■ Written exercise
Copy the material word for word, beginning with the line that contains "Task: Select step 1 Informations clients" and continuing through the line that contains "point(329,772)", both lines included.
— Begin Input records —
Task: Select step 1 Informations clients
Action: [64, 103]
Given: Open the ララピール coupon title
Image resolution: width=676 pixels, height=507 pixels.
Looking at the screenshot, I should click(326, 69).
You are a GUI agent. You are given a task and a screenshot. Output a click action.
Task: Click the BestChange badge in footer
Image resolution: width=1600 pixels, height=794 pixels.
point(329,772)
— End Input records —
— Begin Input records —
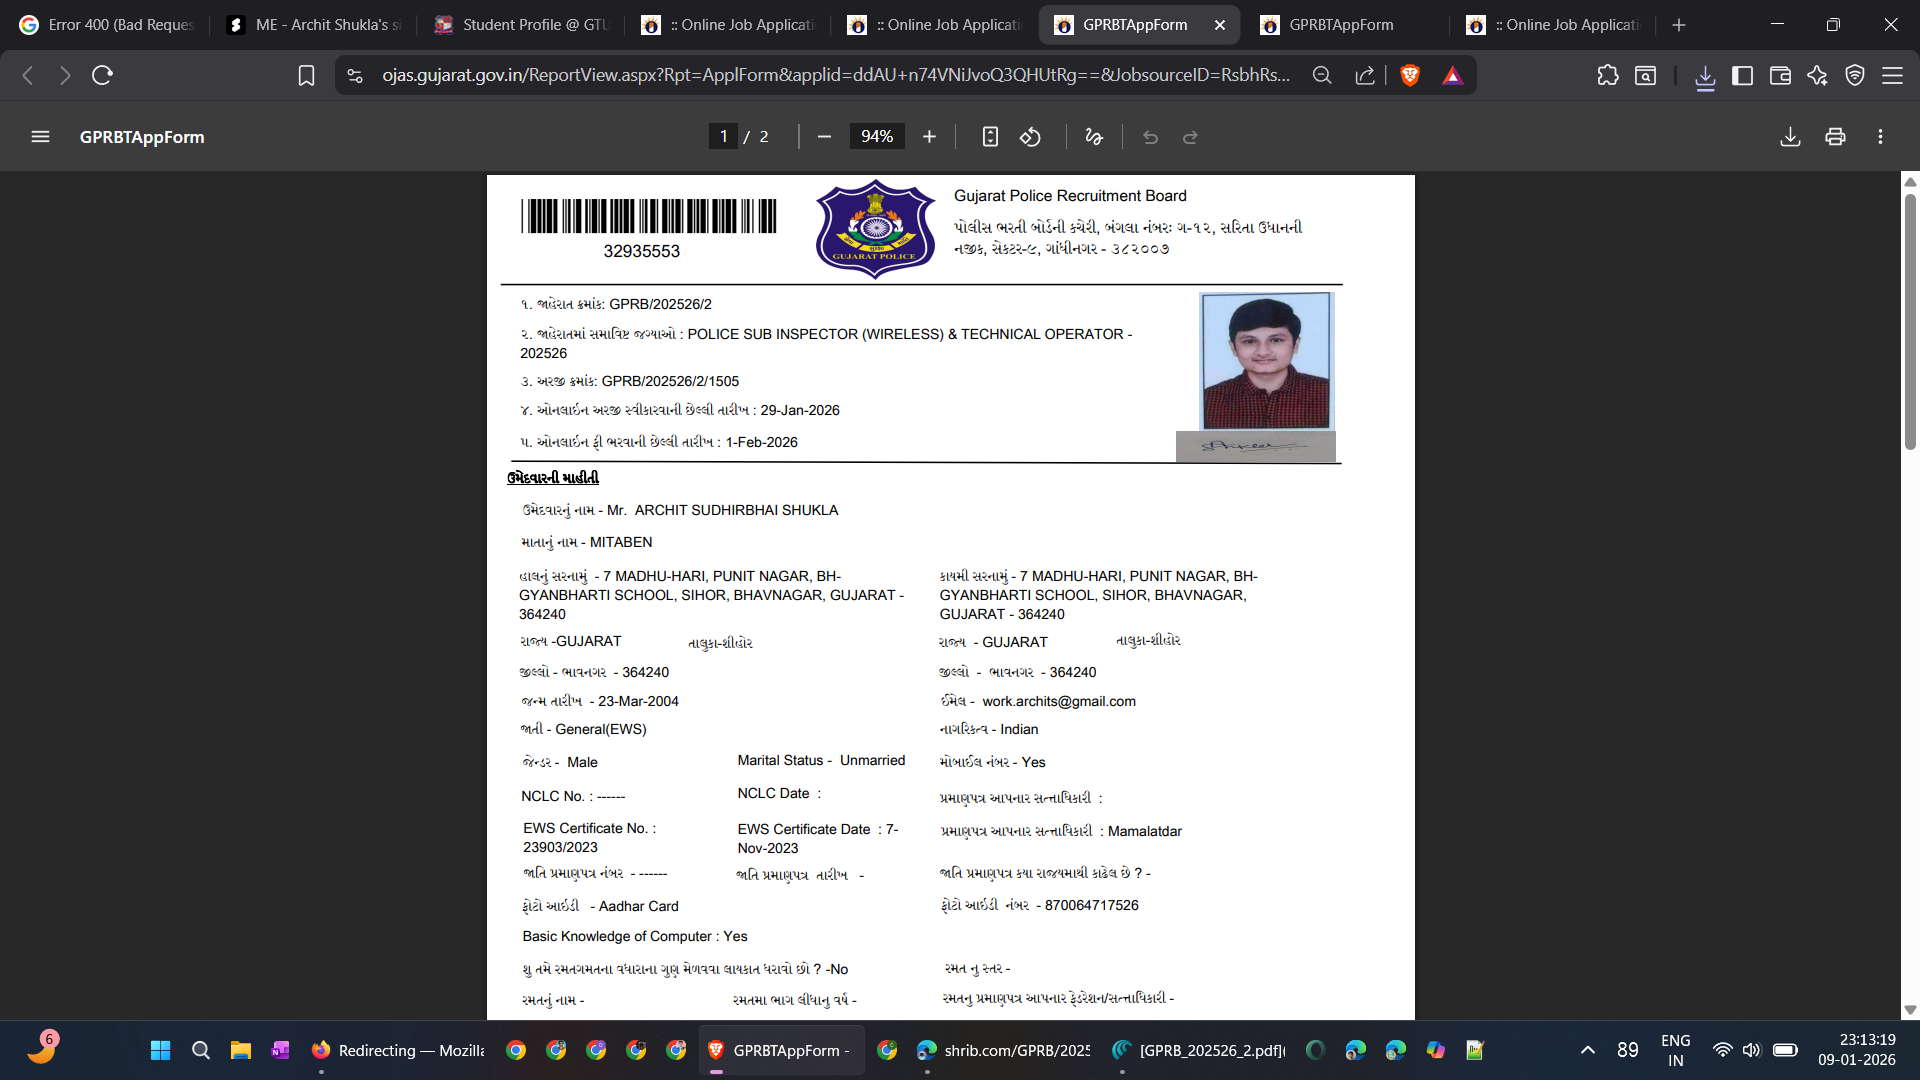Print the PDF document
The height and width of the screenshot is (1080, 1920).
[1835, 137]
— End Input records —
— Begin Input records —
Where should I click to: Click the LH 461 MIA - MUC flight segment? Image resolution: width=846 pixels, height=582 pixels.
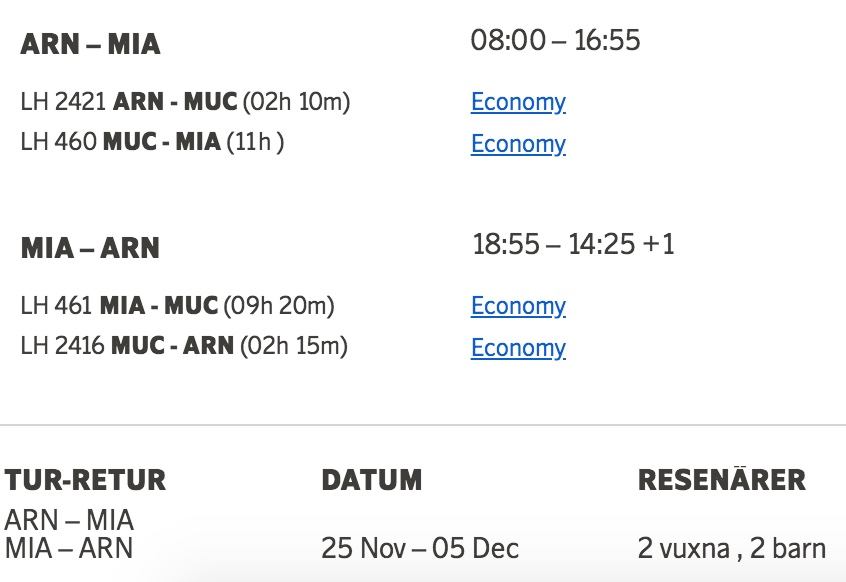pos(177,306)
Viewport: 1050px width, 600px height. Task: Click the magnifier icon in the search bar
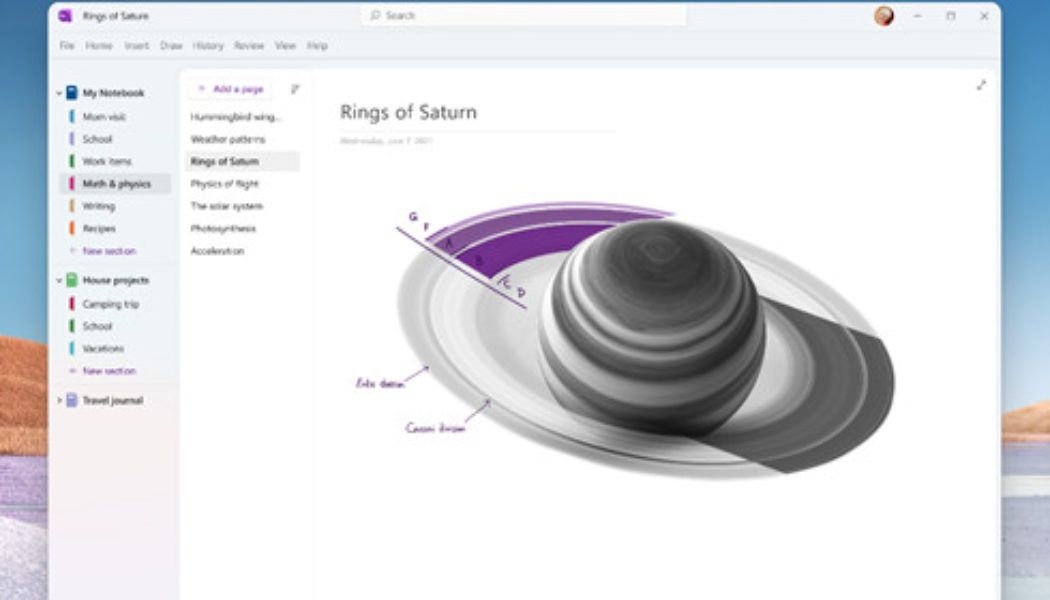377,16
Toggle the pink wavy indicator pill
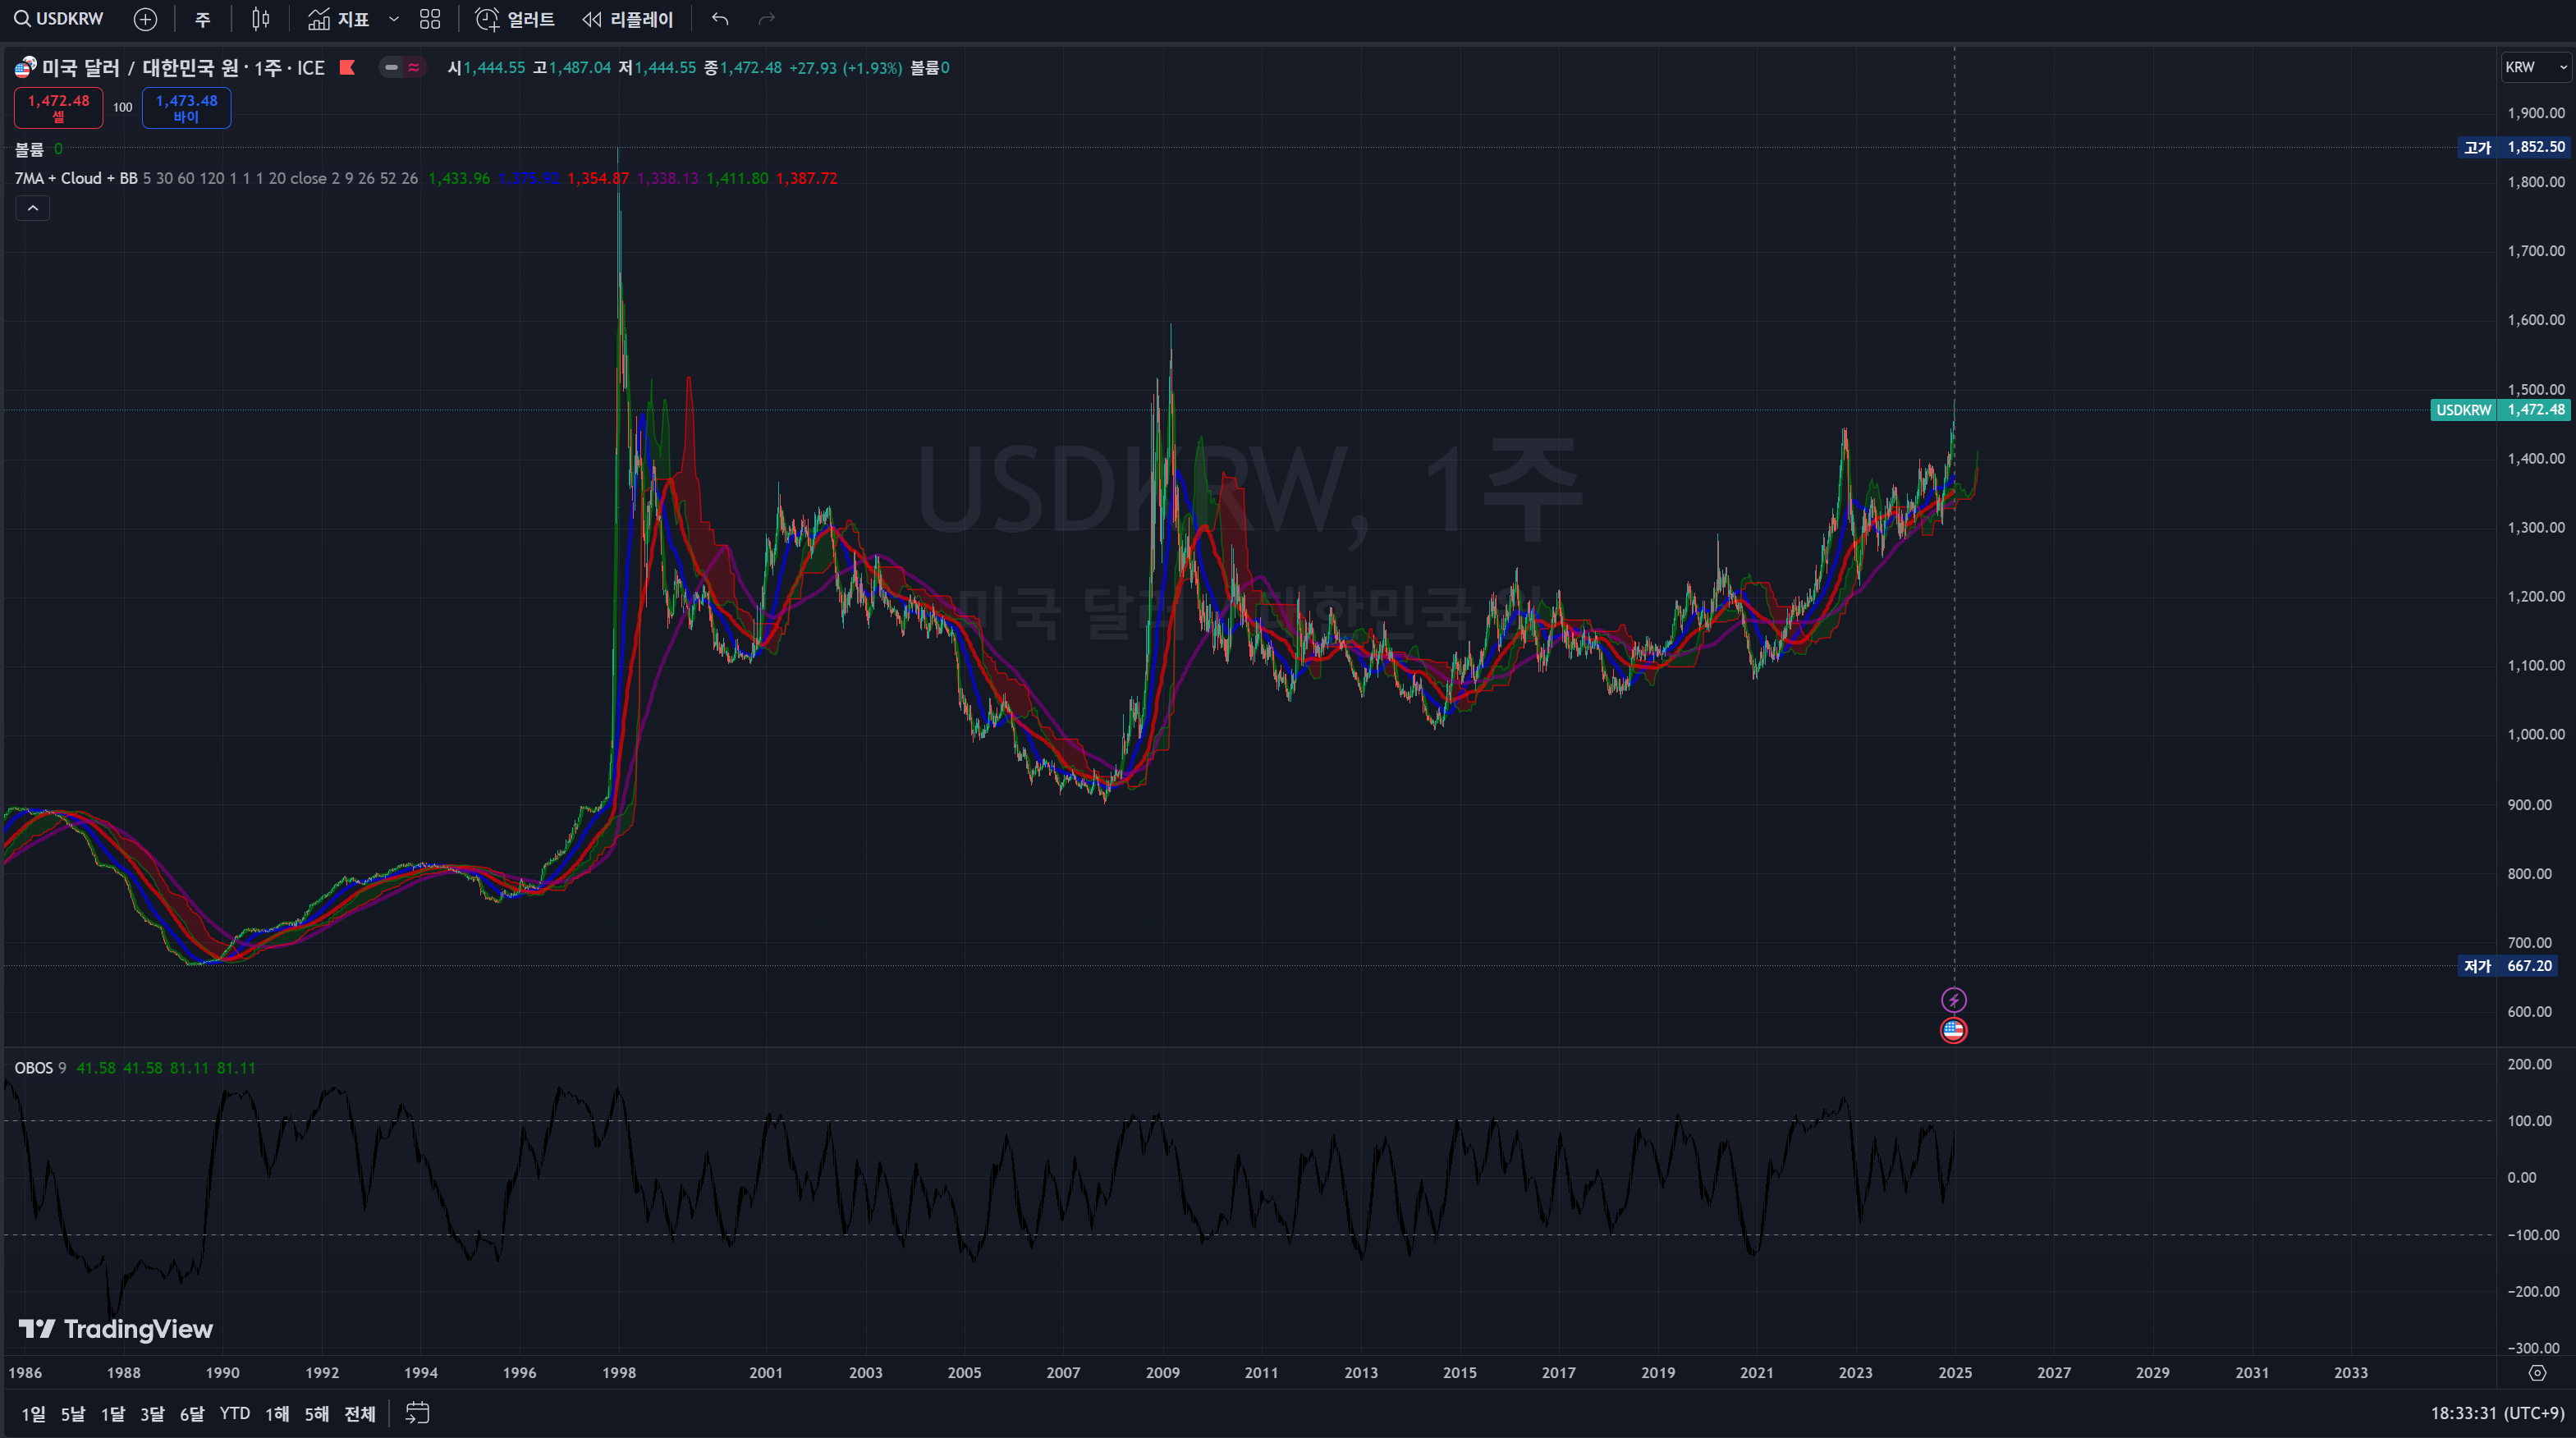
— End Input records —
■ Exercise answer
Task: Select step 1 Informations clients
Action: [64, 103]
Given: Open the ララピール coupon title
Image resolution: width=676 pixels, height=507 pixels.
Looking at the screenshot, I should click(326, 69).
You are a GUI agent. You are given a task and a screenshot. Output a click action.
Task: Click the BestChange badge in footer
Image resolution: width=1600 pixels, height=794 pixels.
point(329,772)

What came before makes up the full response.